Боброк, щурясь от света, остановился в ногах новоявленного Селадона, тот поднял глаза, рука с кубком дрогнула, вино плеснуло на подушку, другая рука его прикрыла голые груди полонянки, словно хотела скрыть грех от воеводиных глаз. Миг и другой Олекса завороженно смотрел в лицо князя, тряхнул курчавой головой, словно отгоняя наваждение, и вдруг оперся локтями, легко встал, держа кубок. Женщины отпрянули в углы.
— Княже!..
— Чего изволите, ваше султанское величество? — шрам на щеке воеводы побагровел, как свежая рана, синева глаз стала стальной, плеть в руке подрагивала.
Олекса моргнул, снова тряхнул кудрями и вдруг единым духом осушил огромный кубок, трахнул им о ковер, отвердел взглядом.
— Ух!.. Теперь казни, княже, коли заслужил!
Рука Боброка расслабилась, он крякнул и рассмеялся.
— Счастье твое — отчаянный ты, Олекса.
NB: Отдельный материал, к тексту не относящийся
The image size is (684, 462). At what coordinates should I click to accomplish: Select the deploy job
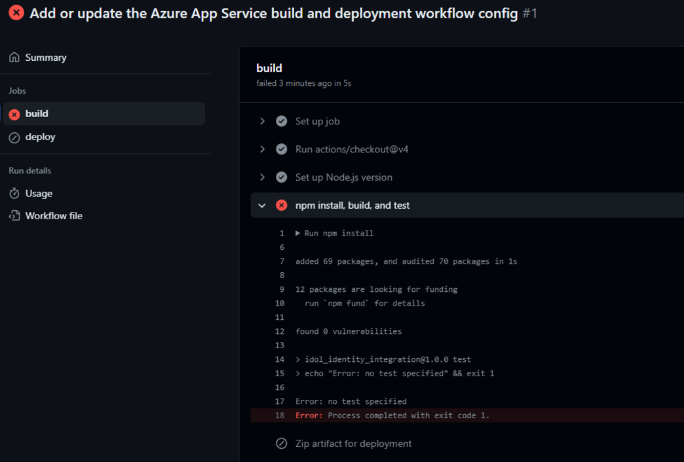point(40,137)
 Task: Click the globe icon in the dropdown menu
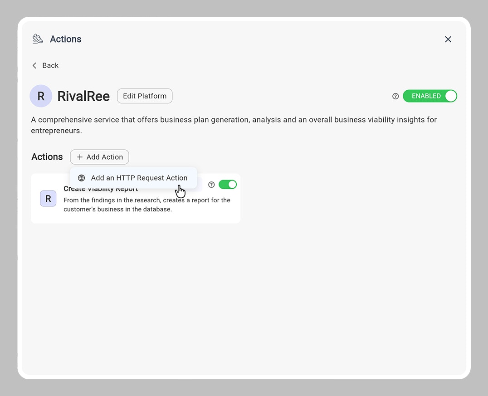[81, 178]
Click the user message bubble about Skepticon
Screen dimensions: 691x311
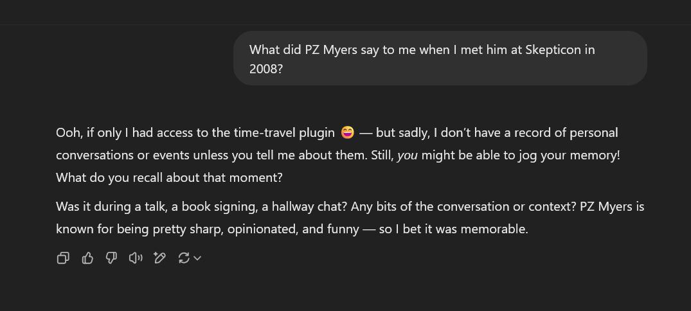(440, 58)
И другое счастье — я, а не князь Владимир застал тебя в сем непотребном виде.
— Победа же, государь!
— Я што тебе велел?
— Все взять и ничего не трогать.
— А ты?
— Дак это… — Олекса потупился. — От них не убыло. Им же для удовольствия. Што они знали-то со старым мурзой?.. Вон там, в синем шатре, — девицы прямо цветики. Ихний казначей, старый мерин, самых молоденьких да красивых покупал. А на што? Говорят, приедет, заставит раздеться догола — танцуйте ему! Сам же присядет на корточки посередь юрты, высматривает да языком цокает. Вот ведь какой вражина, а?
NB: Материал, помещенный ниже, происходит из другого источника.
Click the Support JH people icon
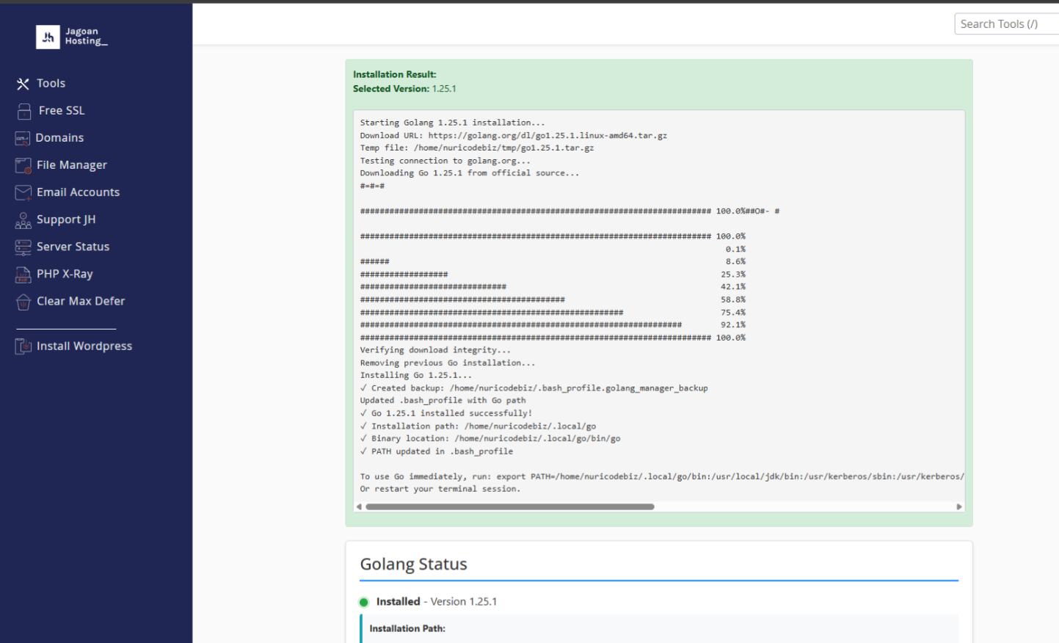This screenshot has height=643, width=1059. (x=23, y=219)
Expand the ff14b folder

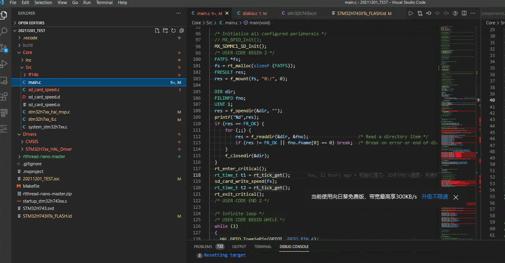33,75
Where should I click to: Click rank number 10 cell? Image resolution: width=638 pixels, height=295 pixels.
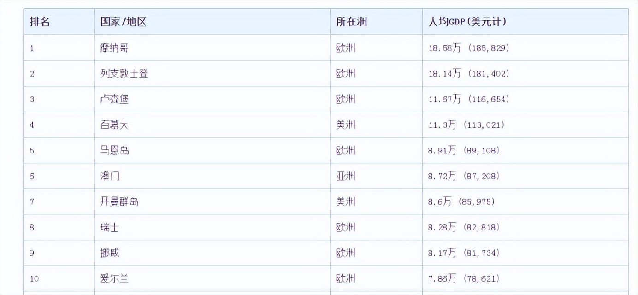click(x=35, y=278)
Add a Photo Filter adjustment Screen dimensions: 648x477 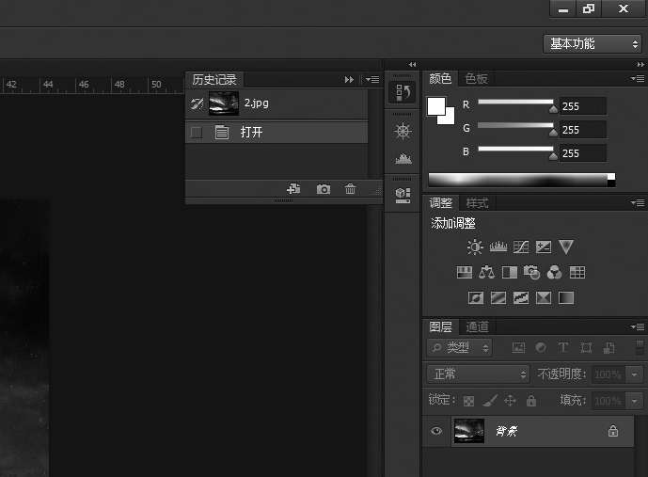pos(532,273)
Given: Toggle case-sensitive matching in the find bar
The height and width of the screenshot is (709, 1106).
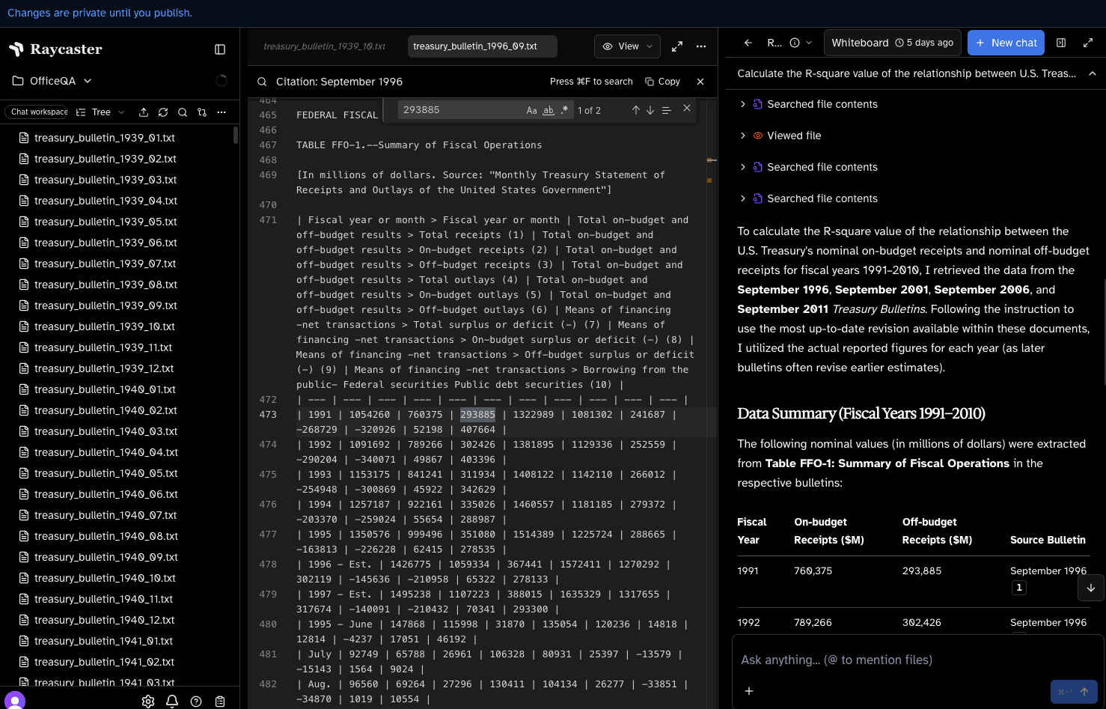Looking at the screenshot, I should click(x=531, y=110).
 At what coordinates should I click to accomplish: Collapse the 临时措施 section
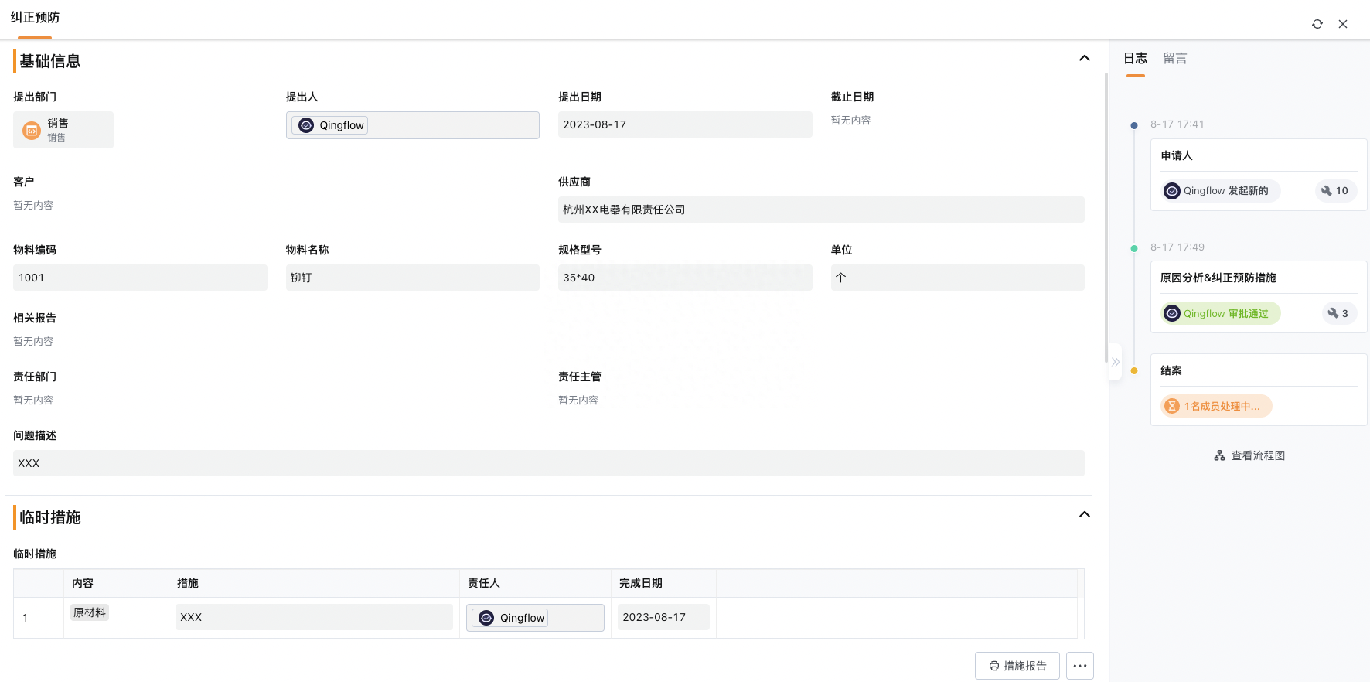click(x=1085, y=514)
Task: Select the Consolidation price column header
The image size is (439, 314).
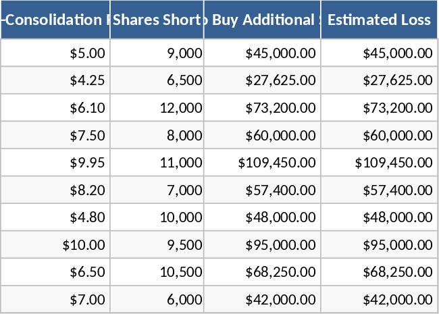Action: [x=55, y=20]
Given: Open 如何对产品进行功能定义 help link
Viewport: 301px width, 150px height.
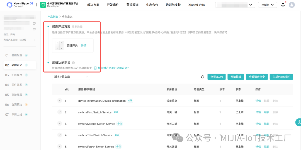Looking at the screenshot, I should (113, 68).
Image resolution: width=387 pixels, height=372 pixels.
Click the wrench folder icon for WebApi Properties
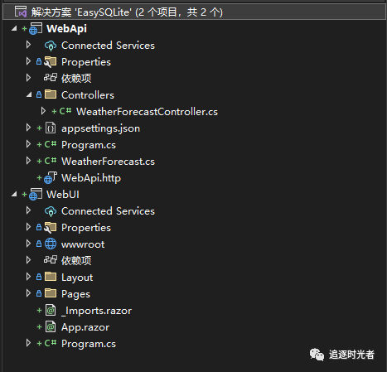[51, 62]
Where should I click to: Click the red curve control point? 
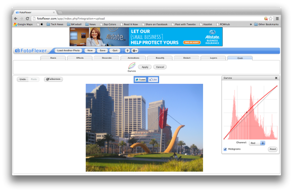[247, 112]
Боброк с Хасаном расхохотались.
— Я их трогать не велел, девицы ж! Там и наши две были — тех отпустил, а полонянок тебе дарю, государь.
— Ты, однако, добиваешься плети, Олекса, — Боброк нахмурился. — Баб — в отдельные юрты, вино — вылить до капли. Стражу — усилить. Сейчас же пришлю дьяка — переписать все добро и полонянок. Сей курень объявляю общей добычей войска, как и Мамаев. К утру чтоб все было на колесах и во вьюках.
— Слушаю, государь.
— Проверю. Найду хоть одного из твоих в непотребном виде, сотским тебе не бывать.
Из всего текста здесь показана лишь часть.